Chapitre 26: L'étage des illusions
L'étage interdit se trouvait aux sous-sols de la tour. L'accessibilité était restreinte, et seules les personnes parrainées pouvaient y entrer. Rien n'avait réussi à déloger le marché noir, ni la République, ni les prêtresses. Quelques gardes avaient probablement réussi à y pénétrer au cours des années, mais seuls, ils étaient impuissants.
Hywel et Karsyn avaient attendu la nuit pour quitter l'appartement. Lorsqu'ils sortirent dans la rue, la jeune femme rabattit sa capuche sur sa tête. Ils marchèrent d'un pas pressé, longeant les murs des habitations. Seul Karsyn savait où ils allaient, Hywel se contentait de le suivre.
Après plusieurs minutes, le voleur s'arrêta soudain et Hywel lui fonça dessus. Sa tête heurta le dos de son compagnon. Elle s'apprêta à protester, mais il se retourna d'un mouvement brusque pour lui faire signe de se taire. Il l'entraîna vers une ruelle perpendiculaire à celle dans laquelle ils se trouvaient. Cachés derrière un gros pot de fleurs, ils attendirent un instant sans qu'Hywel ne comprenne pourquoi. Quelques secondes plus tard, des silhouettes rouges encapuchonnées apparurent. La police religieuse.
Hywel retint sa respiration, et elle vit le corps de Karsyn se crisper autant que le sien. Son cœur s'emballa. Les prêtresses de l'Office pour l'expiation du Mal et l'élévation de la vertu passèrent sans un mot, les mains croisées dans les manches évasées de leur robe. Elles ne firent pas attention aux deux hors-la-loi tapis dans l'ombre des habitations.
Après quelques instants, Hywel s'autorisa enfin à reprendre son souffle. Ces femmes avaient été choisies par Svelina elle même, alors elle ne voulait pas imaginer ce dont elles étaient capables. Mieux valait ne plus jamais se retrouver sur leur chemin. Karsyn lui demanda ensuite d'un signe de tête si elle était prête à repartir, et elle acquiesça. Ils reprirent donc leur route.
Un quart d'heure plus tard, ils arrivèrent devant une auberge. Une pancarte était accrochée à la porte, contenant l'indication « Fermé ». Karsyn frappa tout de même. Il avait expliqué à Hywel que l'aubergiste était l'une des deux seules personnes qui permettaient d'accéder au marché noir.
Un homme apparut alors sur le seuil, et son visage s'éclaira lorsqu'il reconnut celui qui lui faisait face.
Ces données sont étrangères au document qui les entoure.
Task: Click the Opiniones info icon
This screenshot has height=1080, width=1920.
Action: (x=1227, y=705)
- Tiens, te revoilà ! Cela faisait longtemps, dit-il avant de balayer la rue des yeux. Entrez, il n'est pas bon de rester dehors la nuit par les temps qui courent.
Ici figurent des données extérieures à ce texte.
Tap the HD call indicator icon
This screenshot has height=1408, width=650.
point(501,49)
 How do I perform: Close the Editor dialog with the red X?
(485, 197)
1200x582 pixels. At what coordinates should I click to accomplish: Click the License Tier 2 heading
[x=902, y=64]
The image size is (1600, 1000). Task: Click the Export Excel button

Karsyn s'exécuta, puis Hywel le suivit. Dans la salle, toutes les chaises étaient retournées sur les tables. L'auberge devait être fermée depuis quelque temps déjà.
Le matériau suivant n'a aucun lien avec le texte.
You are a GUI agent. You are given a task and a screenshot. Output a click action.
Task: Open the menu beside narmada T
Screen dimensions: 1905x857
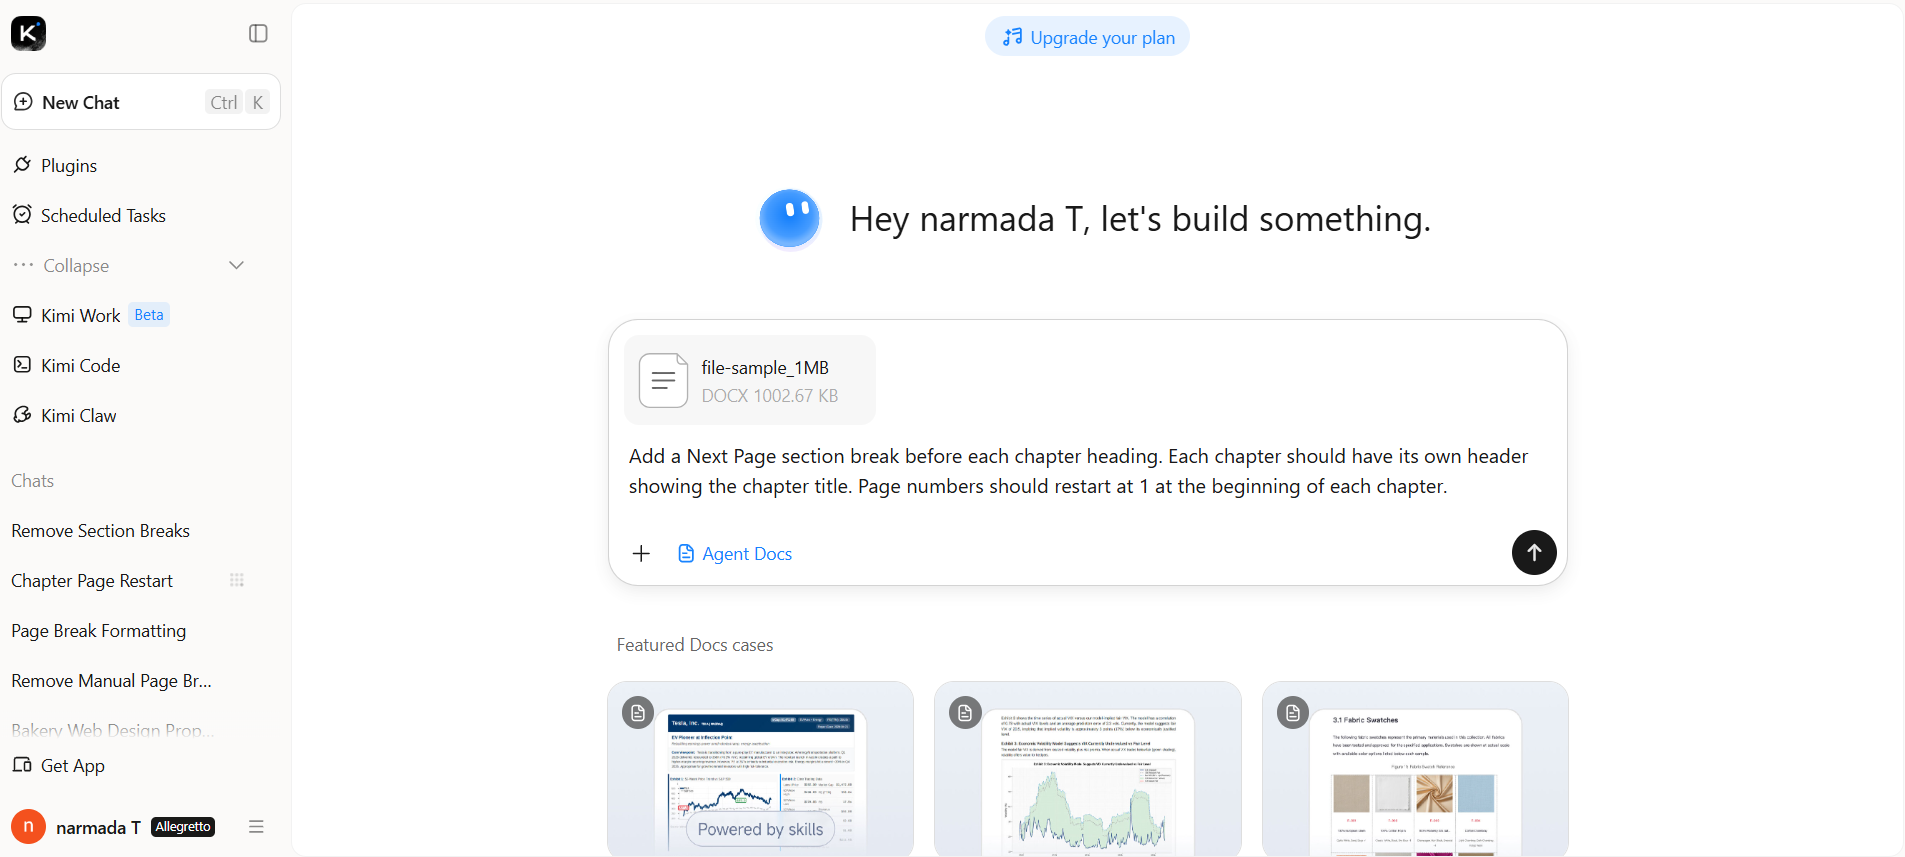[256, 827]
- Bon, je suppose que tu veux aller au marché ? demanda l'homme au Boréalien, qui hocha la tête. Suivez-moi.
L'aubergiste prit une lampe à huile et se dirigea vers une porte dans le fond de la salle. Il descendit ensuite des escaliers qui menaient à une cave. Hywel eut un frisson, rafraîchie par les températures bien plus basses que celles à l'extérieur. Dans la pièce encadrée par des murs gris trônait un seul objet. Un orgue de barbarie.
L'homme sortit de sa poche un papier à musique perforé, qu'il inséra dans l'instrument. Hywel l'observa d'un œil curieux, puis Karsyn s'approcha et déposa deux pièces de dix pierrins dans la main de l'aubergiste. Ce dernier le remercia d'un sourire.
- Vous allez pouvoir y aller, déclara-t-il ensuite.
Hywel haussa un sourcil, ne comprenant toujours pas par quel endroit ils allaient accéder au marché noir. Aucune porte n'était présente, omit celle par laquelle ils étaient entrés. Elle balaya le sous-sols des yeux en examinant chaque parcelle des murs.
- Il n'y a aucun passage, si c'est ça que tu cherches, déclara Karsyn en voyant son désarroi.
Il posa sa main sur le dessus de l'orgue, puis il l'intima d'un geste de la tête à faire de même. Méfiante, elle s'approcha tout de même et s'exécuta.
- Parfait ! s'exclama l'aubergiste. C'est parti !
Il tourna alors la manivelle, et la musique parut pénétrer dans le corps d'Hywel. Elle la sentit résonner comme jamais, alors que le son n'était pas particulièrement élevé. Soudain, elle vit les gravures sur le bois de l'instrument s'illuminer.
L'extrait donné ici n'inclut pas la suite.